Antes o ruim do que o péssimo
Embora tenha acontecido por “motivos errados”, a convergência do juro brasileiro de um patamar nominal médio de 15% ao ano para cerca de 2 a 3% ao ano é um fato, e a equipe de gestão do Fundo Verde do Credit Suisse Hedging-Griffo reconhece que existem bons motivos para comemoração. Um deles é a série de minirreformas que acabaram acontecendo para que fosse evitada uma crise “muitíssimo” mais profunda da indústria nacional.
O relatório divulgado ontem pelos analistas chefiados por Luis Stulhberger explica que essas minirreformas foram decorrentes da constatação da presidente Dilma Rousseff de que o modelo [de crescimento] havia chegado ao fim, exigindo providências urgentes para evitar crise mais aguda na indústria. Isso abriu espaço para se considerar desoneração tributária, diminuição do encargo previdenciário patronal, queda no preço de energia, algum protecionismo, câmbio mais depreciado e um olhar mais atento e restritivo para os gastos públicos, apesar de a presidente Dilma estar em seu segundo ano de governo.

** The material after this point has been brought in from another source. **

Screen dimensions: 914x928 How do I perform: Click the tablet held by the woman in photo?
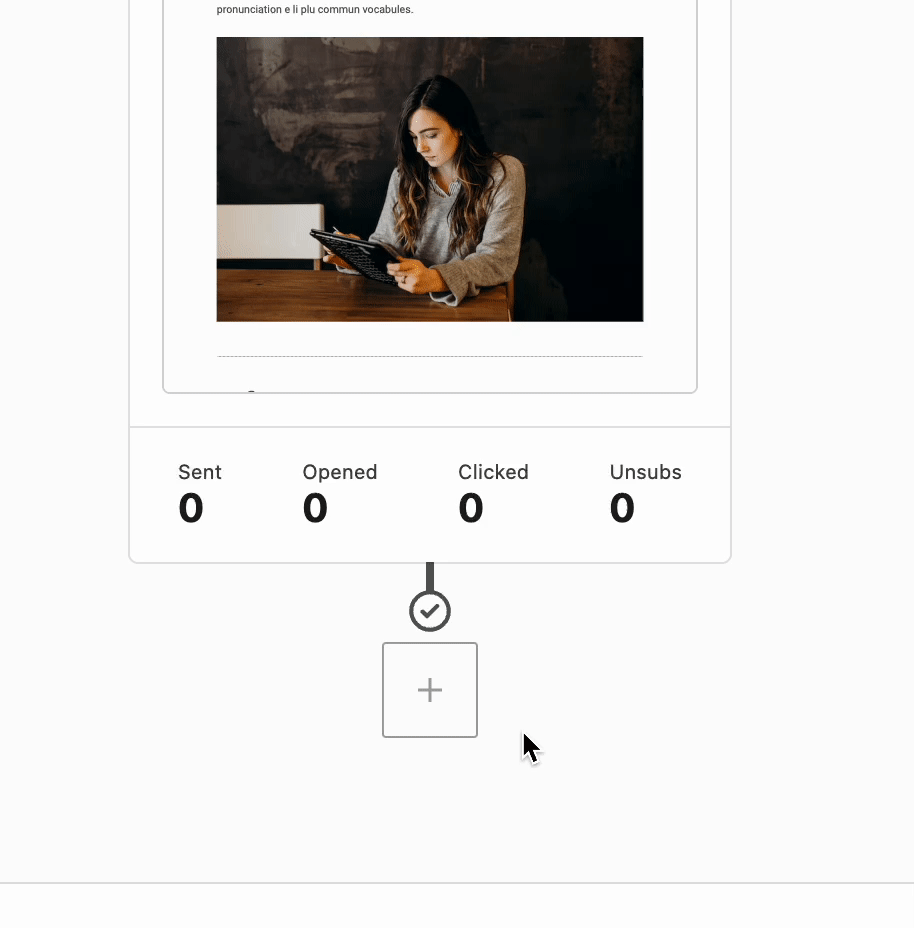(x=355, y=256)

A equipe do Fundo Verde pondera que entre essas medidas existem algumas positivas e outras polêmicas, podendo as polêmicas serem classificadas como “antes o ruim do que o péssimo”.
Outra razão a comemorar é o fato de a taxa Selic, próxima de 7% ao ano, permitir ao Brasil uma prorrogação do “modelo esgotado”. Para o CSHG, o Brasil nunca usufruiu o benefício de ativos de longo prazo com juros civilizados, a não ser as empresas contempladas com financiamento do BNDES pela TJLP – que já nem parece mais tão baixa. “Nesse sentido, os setores imobiliário e de investimento privado certamente serão os grandes beneficiados.”
Além disso, acrescentam os analistas, o ciclo de commodities não está totalmente encerrado, o que ainda permitirá muito desenvolvimento para as regiões rurais do país.